- Yoshifumi Takei (Department of Medicinal Biochemistry, School of Pharmacy, Aichi Gakuin University / firstname.lastname@example.org)
1) Department of Medicinal Biochemistry, School of Pharmacy, Aichi Gakuin University , 2) Department of Hematology and Oncology, Research Institute for Radiation Biology and Medicine, Hiroshima University , 3) Department of International Center for Cell and Gene Therapy, Fujita Health University , 4) Division of Translational Research, Exploratory Oncology and Clinical Trial Center, National Cancer Center
Cancer metastasis is the leading cause of death in patients with any type of solid cancer.
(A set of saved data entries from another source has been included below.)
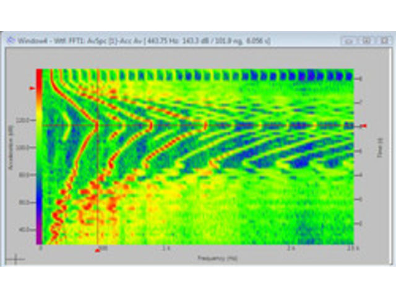Click the purple bottom of the color scale bar
Image resolution: width=396 pixels, height=297 pixels.
coord(40,237)
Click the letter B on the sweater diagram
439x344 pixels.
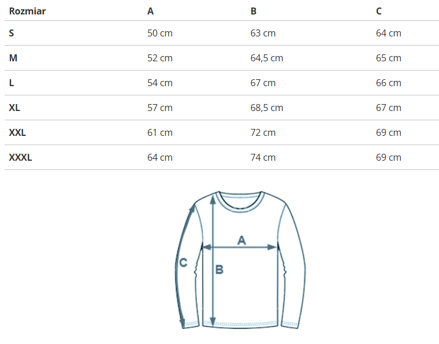(x=220, y=269)
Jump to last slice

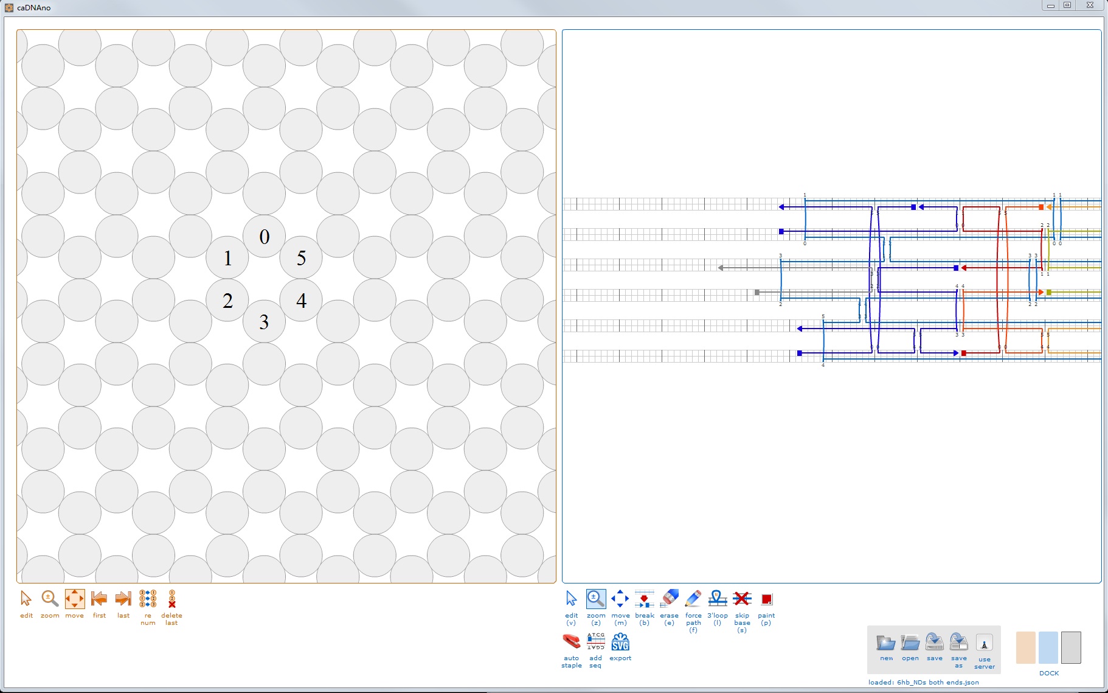(123, 599)
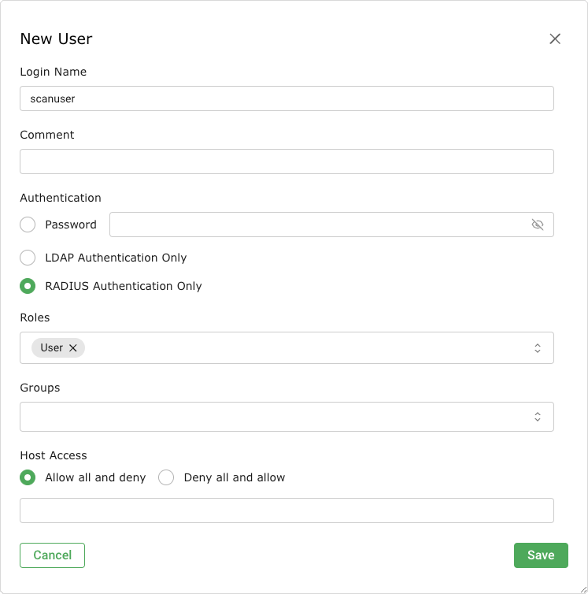Expand the Roles dropdown arrows
The image size is (588, 594).
(x=538, y=347)
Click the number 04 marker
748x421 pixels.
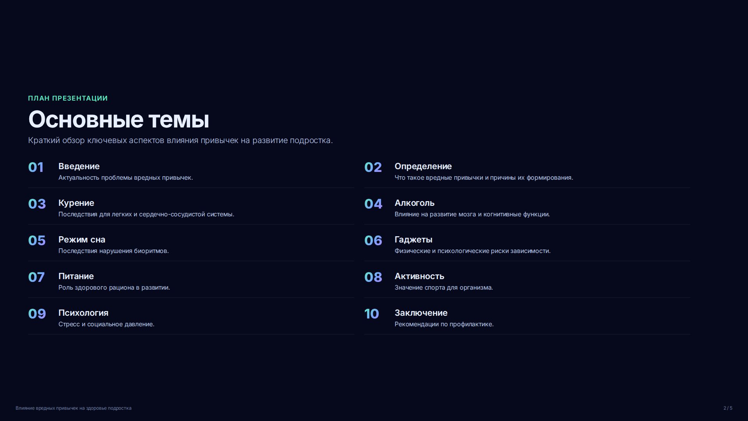(x=373, y=204)
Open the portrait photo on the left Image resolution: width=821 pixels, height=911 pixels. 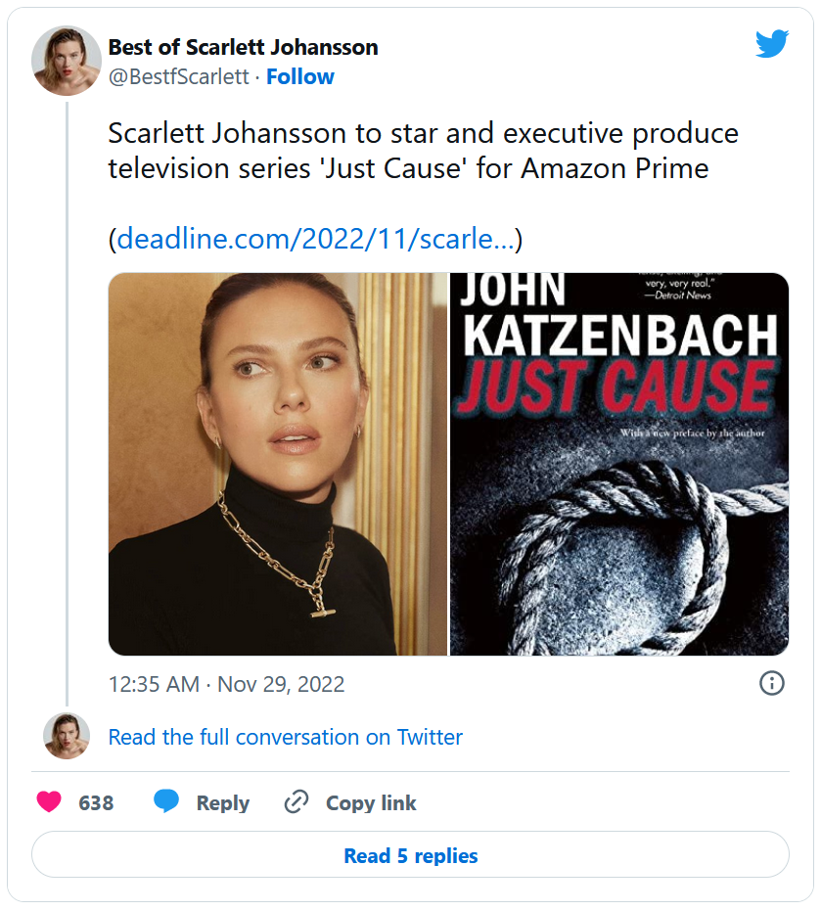click(277, 464)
To develop effective cancer treatments, it is essential to understand the molecular mechanisms underlying cancer metastasis. Previously we established peritoneal metastasis cell models derived from human scirrhous gastric cancer patients. In this article, we focus on the CELSR1 gene, which is involved in Wnt signaling but whose association with peritoneal metastasis is still unclear. We unveiled gene alterations and the prognostic relevance of the CELSR1 gene in cancer patients by analyzing public resources for cancer genomic and patient cohorts. RT-qPCR and immunoblot analyses revealed that CELSR1 expression was significantly elevated in our cell lines, which had high peritoneal metastatic property, compared with their parental cell lines, which had lower peritoneal metastatic property. Some of the gene alterations in the coding region of CELSR1 were observed in our metastatic cell lines, but they were not associated with the metastatic property or with patient prognosis. Knockdown of CELSR1 via the shRNA technique significantly decreased migration and invasion in the cell lines having high peritoneal metastatic property, whereas the knockdown did not significantly affect proliferation. These results show that CELSR1 plays an important role in peritoneal metastasis and that CELSR1 is a novel peritoneal metastasisassociated gene. The results also suggest that CELSR1 is a proper molecular target for therapy against peritoneal metastasis of scirrhous gastric cancers.